Tier auf der Fahrbahn, was tun?

Für «Normalsterbliche» wird es immer schwieriger, bei all den Artikeln und Paragrafen im Gesetzesdschungel den Durchblick zu behalten. Rechtsanwalt Oliver Streiff gibt auf glarus24 Tipps zu Problemen aus dem Alltag.



(Motivbild: jhuber)
(Motivbild: jhuber)

Unvermittelt rennt im Innerortsbereich bei flüssigem Verkehr ein ausgewachsener Hund auf meine Fahrbahn. Innert Sekundenbruchteilen muss ich entscheiden: Soll ich eine Vollbremsung einleiten und dem Tier eine Überlebenschance geben, aber dabei riskieren, dass das Fahrzeug hinter mir in mein Heck kracht? Oder soll ich weiterfahren und meiner Sicherheit den Vorzug geben? Im Fall der Vollbremsung: Werde ich für den Schaden an meinem und dem Fremdfahrzeug zur Kasse gebeten und überdies auch noch gebüsst?

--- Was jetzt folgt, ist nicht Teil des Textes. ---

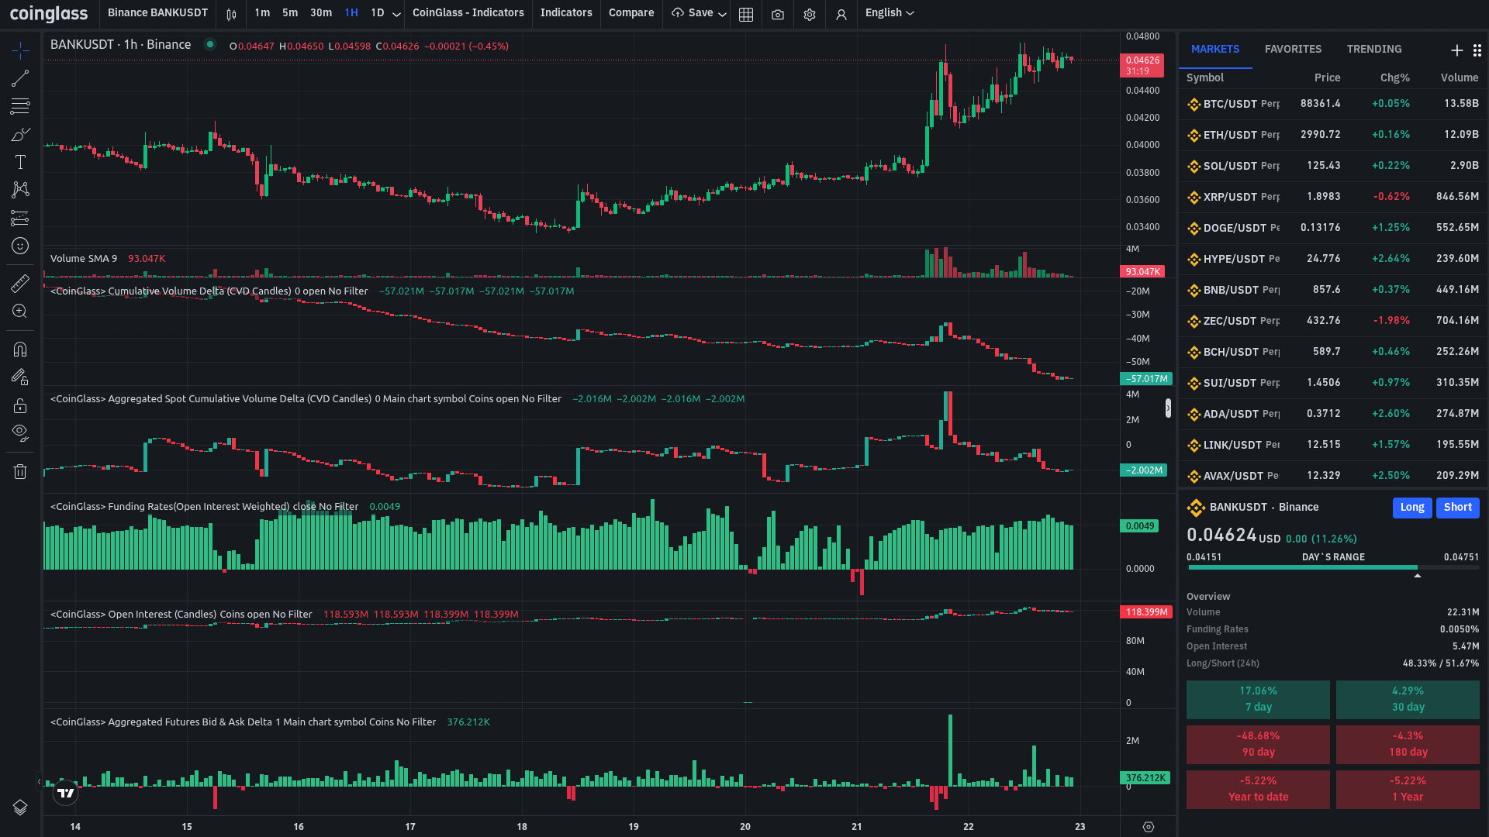1489x837 pixels.
Task: Take a chart snapshot with camera icon
Action: click(x=778, y=14)
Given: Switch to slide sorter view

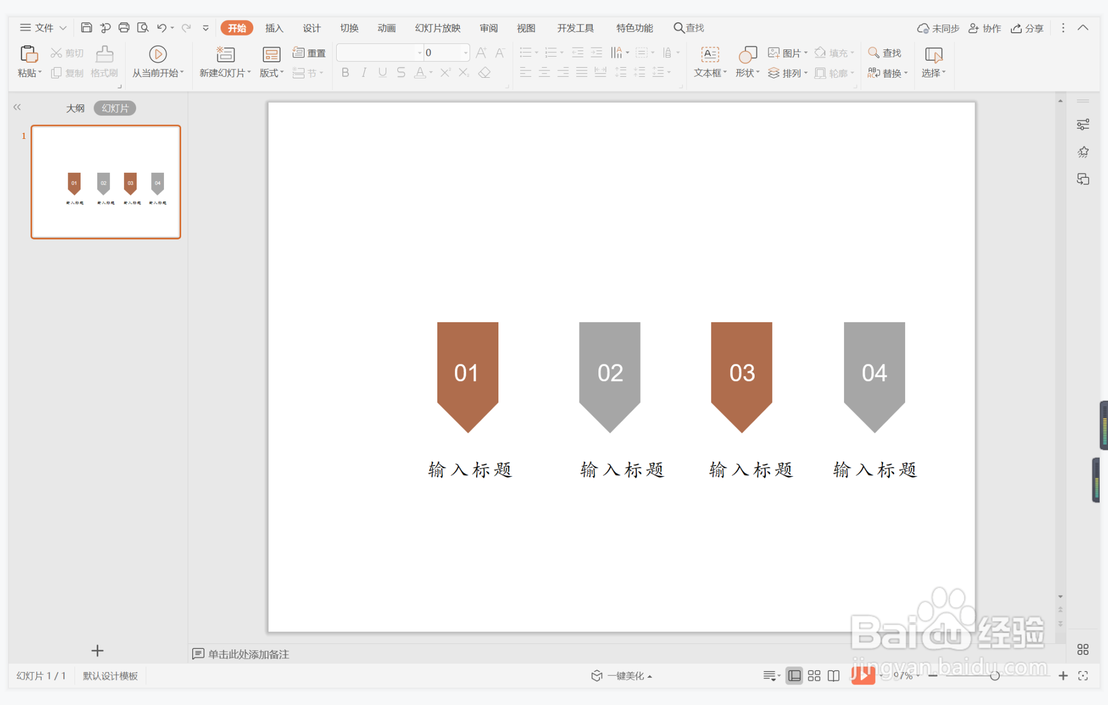Looking at the screenshot, I should point(814,676).
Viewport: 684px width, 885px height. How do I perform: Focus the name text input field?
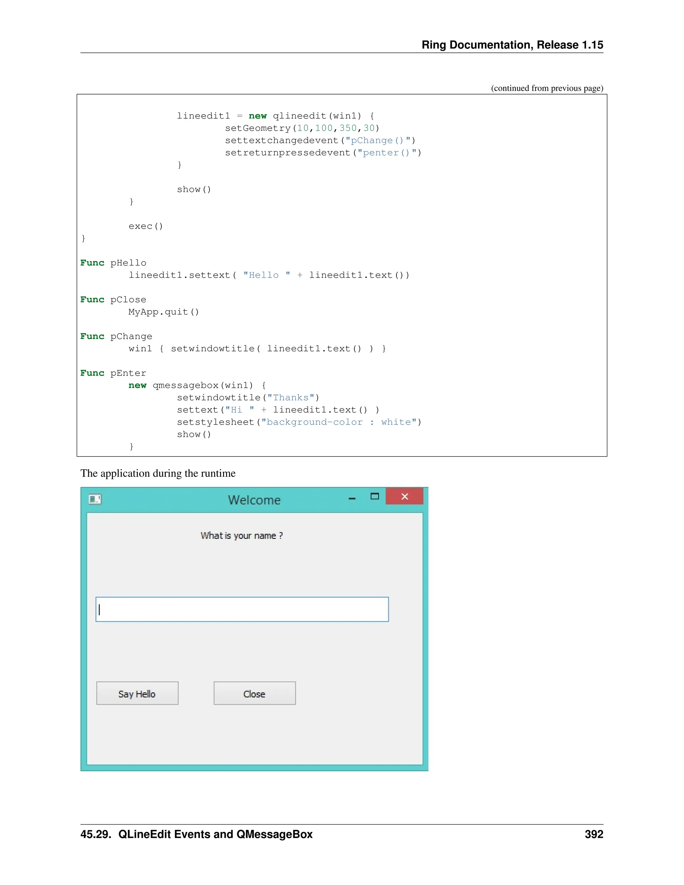coord(242,609)
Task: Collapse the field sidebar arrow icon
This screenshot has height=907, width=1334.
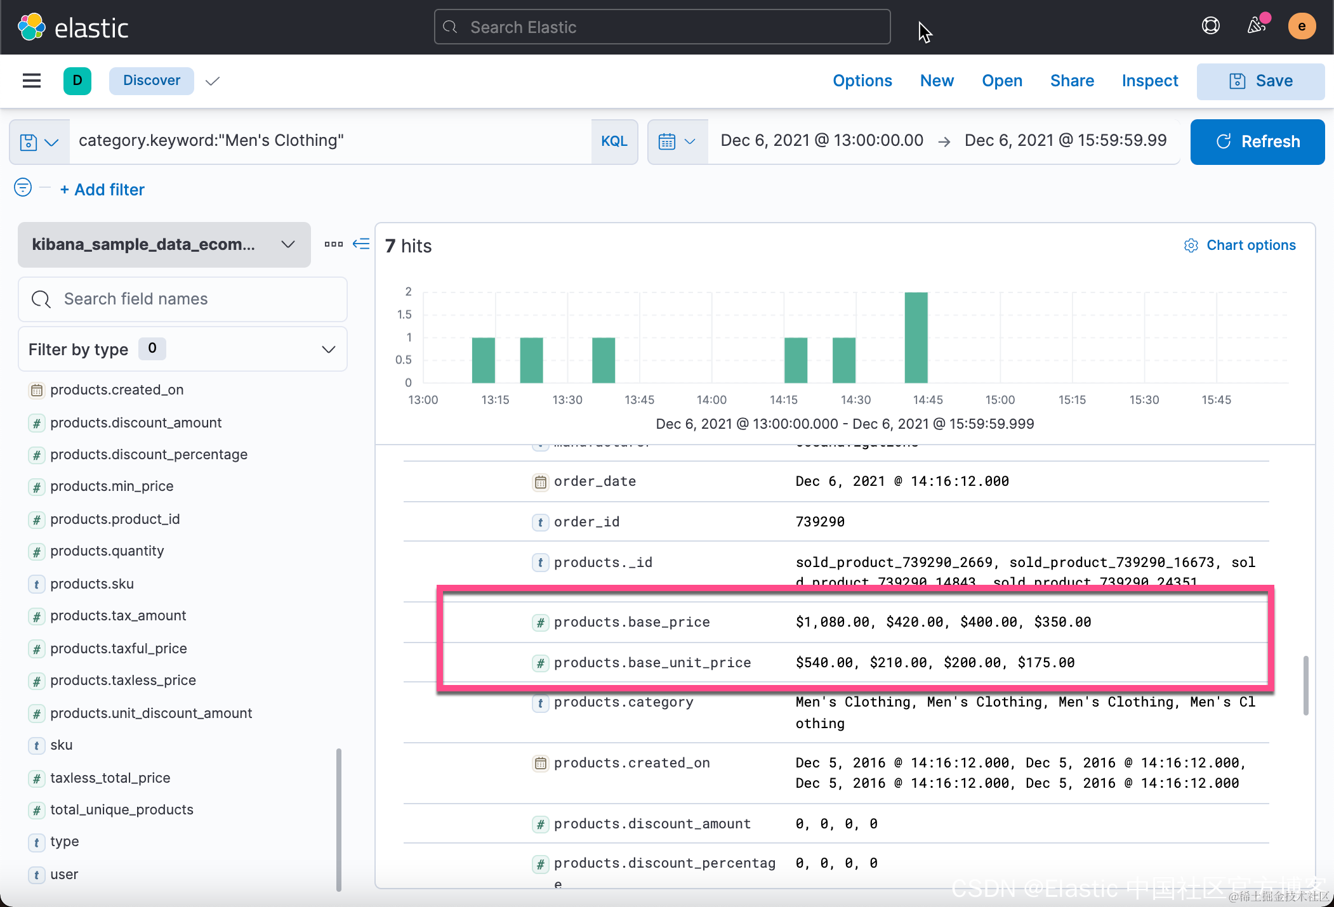Action: coord(361,244)
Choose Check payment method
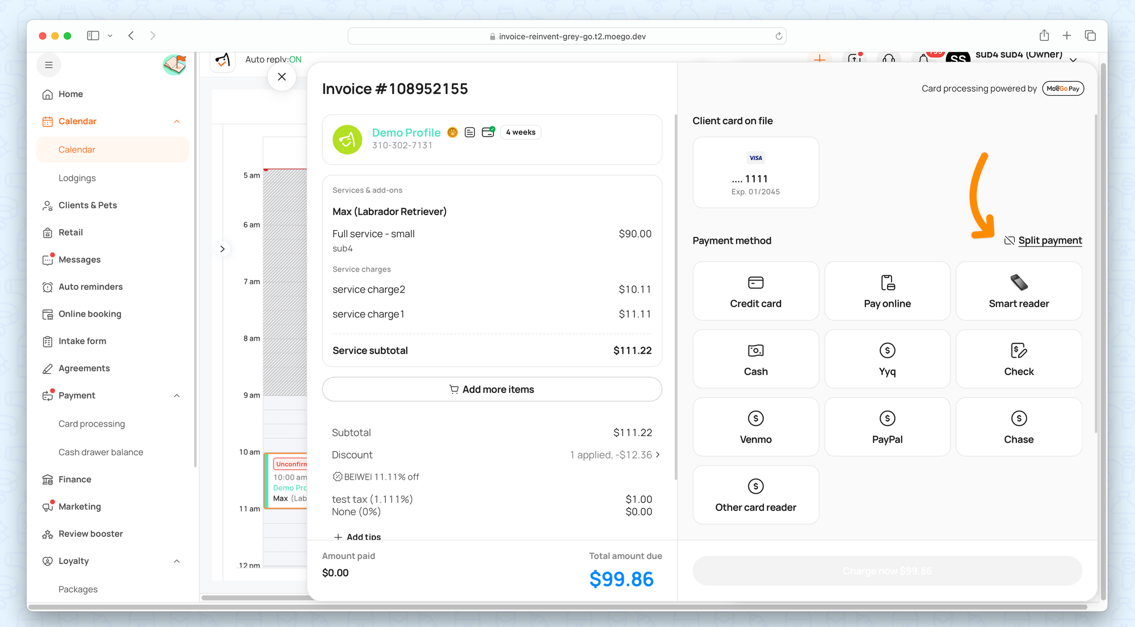This screenshot has width=1135, height=627. [1019, 359]

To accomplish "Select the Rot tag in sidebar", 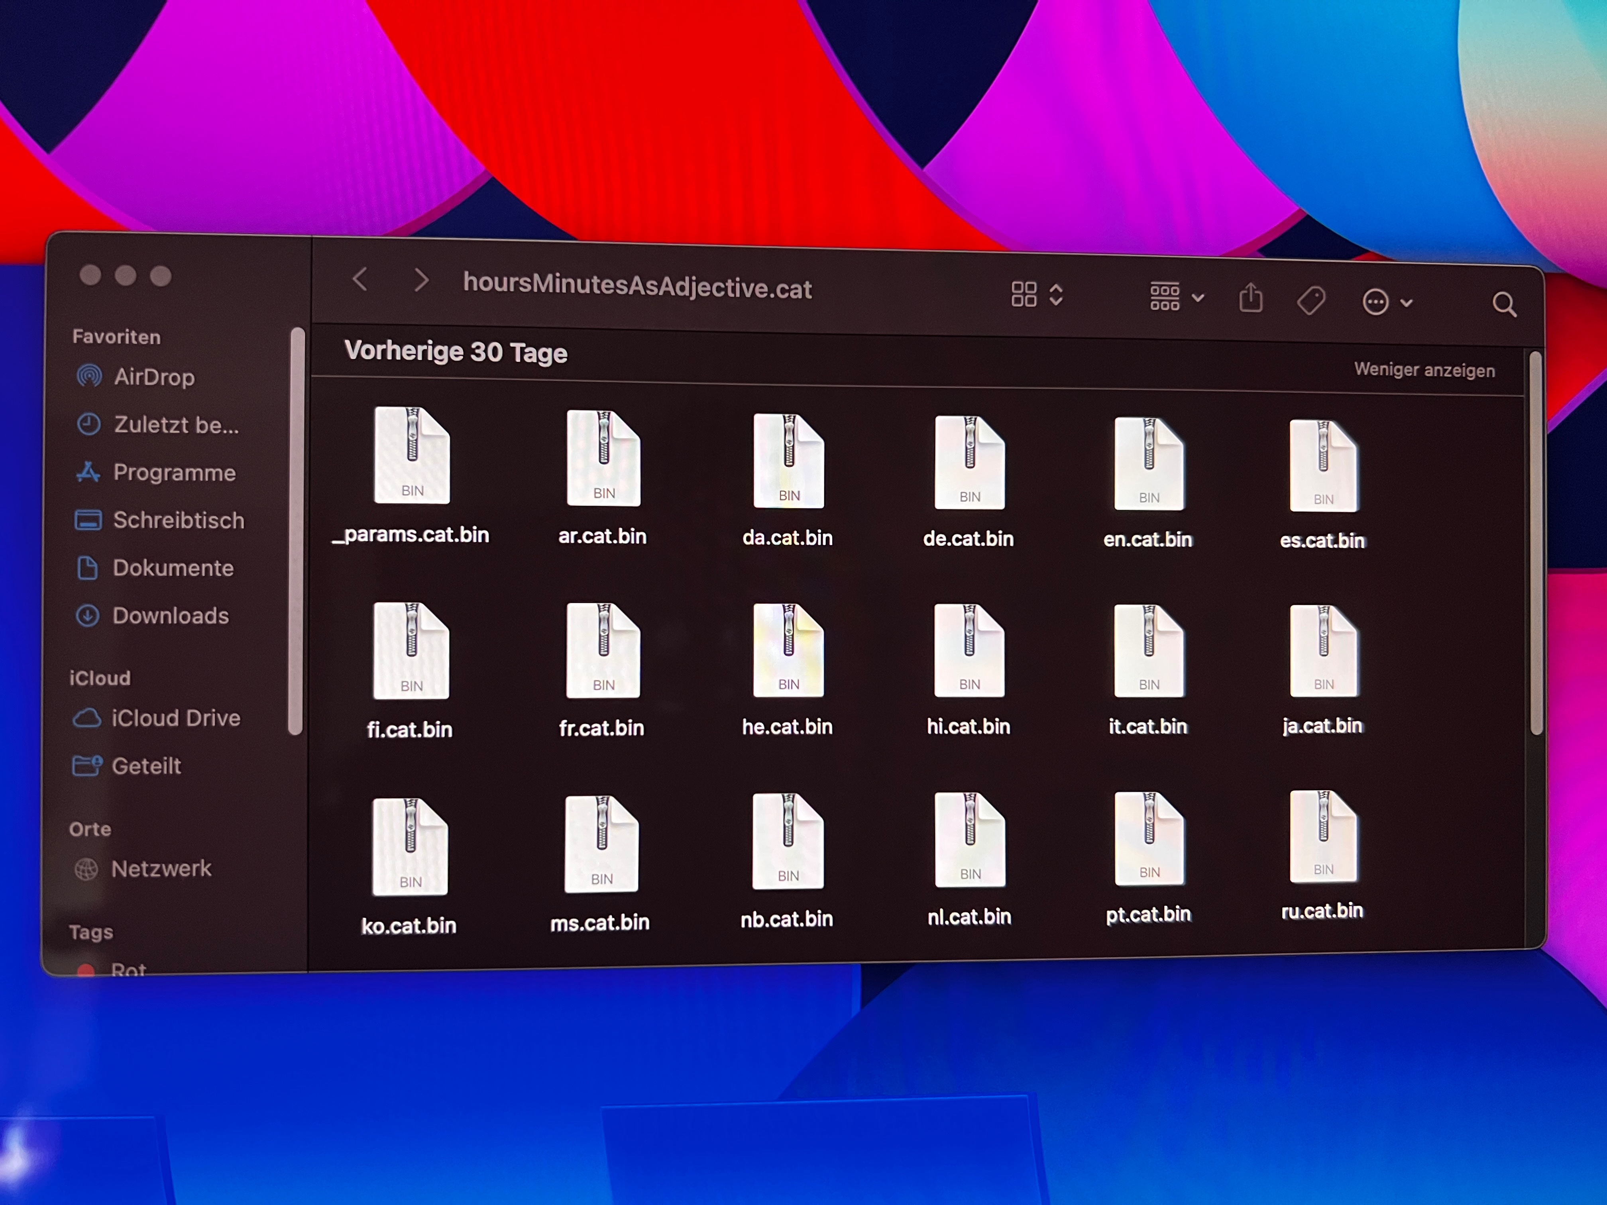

Das Tier verdient in jedem Fall eine Chance, auch aus rechtlicher Sicht. Für den hinanfahrenden Fahrzeugführer gilt nämlich, dass er einen ausreichenden Abstand zu wahren hat, sodass er auch bei überraschendem Bremsen des voranfahrenden Fahrzeugs rechtzeitig halten kann. Für den Bremsenden gilt allerdings: Brüskes Bremsen und Halten sind nur gestattet, wenn kein Fahrzeug folgt oder im Notfall. Ein Notfall liegt gemäss Bundesgericht jedoch immer dann vor, wenn wegen eines plötzlich auftauchenden Hindernisses sofort gebremst werden muss. Aus Achtung des tierischen Lebens kann vom Fahrzeuglenker nicht erwartet werden, «dass er beim Auftauchen von Wirbeltieren einfach zufährt». In vorliegender Angelegenheit ist insgesamt davon auszugehen, dass eine abrupte Vollbremsung keine rechtlichen Konsequenzen nach sich ziehen würde, auch wenn es kracht. Die Entscheidung allerdings, welchem Rechtsgut der Vorzug gegeben wird, bleibt schlussendlich eine moralische Entscheidung, die jeder für sich fällt.